Brazil may produce the best players, but also the most venal and corrupt administrators

Sam Wallace Chief Football Writer
11 November 2017 • 6:17pm

Greg Clarke might be forgiven for feeling a little under-appreciated when he takes his seat in the Royal Box at Wembley on Tuesday night but if the chairman of the Football Association considers himself embattled then he should take a look at his Brazilian counterpart.

Not that it will be possible to do so, because Marco Polo del Nero, the president of the Brazilian football federation (CBF) will not be at Wembley. He might have the name of a famous explorer but currently the 76-year-old is not travelling outside of Brazil on his lawyers’ advice. To do so would be to risk arrest and extradition to the United States, where he has been indicted by the FBI on the investigation into corruption and fraud two years ago and since which time he has not even risked a weekend mini-break in Paraguay.

The return to Wembley of the Brazil team, those purveyors of o jogo bonito, is always a cause for celebration. Since being hammered 7-1 by Germany in Belo Horizonte three summers ago they have dipped into their own vast resources of native footballers and emerged anew, Fifa’s top-ranked side with Gabriel Jesus at centre-forward, Casemiro in midfield and so much choice elsewhere that there is not even a guaranteed starting place for Philippe Coutinho.

Yet just as Brazil produces the greatest footballers in the world in jaw-dropping quantities year after year, it is also cursed with producing the most venal and corrupt sporting administrators in what is an admittedly crowded field.

While Del Nero plays it safe in Brazil, his predecessor Jose Maria Marin, an 85-year-old former politician is one of three South American football executives who will go on trial on Monday in a Brooklyn court in New York City charged with corruption and fraud. Marin has been living under house arrest in his Trump Tower apartment but if he is found guilty there is every chance that he will die in a US jail.

The former CBF President Ricardo Teixeira, who reigned for 23 years, is also unable to leave Brazil for fear of extradition to Spain or the US. His former business partner Sandro Rosell, once president of Barcelona, was arrested in Spain in May on money-laundering charges.

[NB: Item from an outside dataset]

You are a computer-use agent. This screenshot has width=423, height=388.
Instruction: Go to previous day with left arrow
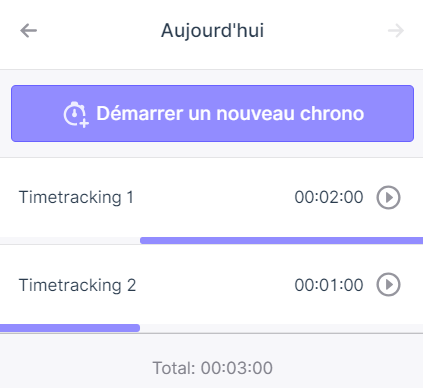tap(28, 31)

Teixeira was one of the big beasts of that Fifa executive committee that carved up the hosting of the 2018 and 2022 World Cups and the appetite to see the 70-year-old face justice is such that rather than try to bring him to Spain’s courts, Spain courts may instead come to him.

There is no extradition facility for Brazilian citizens in the Brazilian constitution so the Spanish Attorney General has proposed that the country hands it corruption case over to its counterparts in Brasilia to prosecute Teixeira themselves. Such is the anti-Fifa sentiment in Brazil that there is a public wave of support behind the move.

The Brazilian investigative journalist Jamil Chade, who has been responsible for uncovering the latest Teixeira scandal, says that the only worthwhile legacy of the 2014 World Cup, of which Marin headed the organising committee, and the Rio Olympics of 2016, has been greater public political consciousness. Chade says: “The perception of the population regarding politicians and sports officials is that we were betrayed.”

The legacy in terms of financial benefit or infrastructure is non-existent.

Chade’s new book Politica, Propina e Futebol – Politics, Bribes and Football – details the dismal aftermath of the 2014 World Cup finals in a country where there is already so much poverty. For every $9 spent on staging the tournament, the official estimates are that $8 came from public coffers. There is no public provision of organised sport with those who can afford it paying for them and their families to participate.

Chade says that of the 12 new stadiums constructed, only six remain financially viable. The 40,549 capacity Arena Amazonia, where England began their short-lived campaign against Italy, is so expensive to run that the gate revenue does not cover the cost of turning on the lights for night matches. The stadiums in Brasilia, Natal and Cuiaba are white elephants with reports two years ago that the changing rooms in Cuiaba, a remote area without a famous club, are being used by the homeless.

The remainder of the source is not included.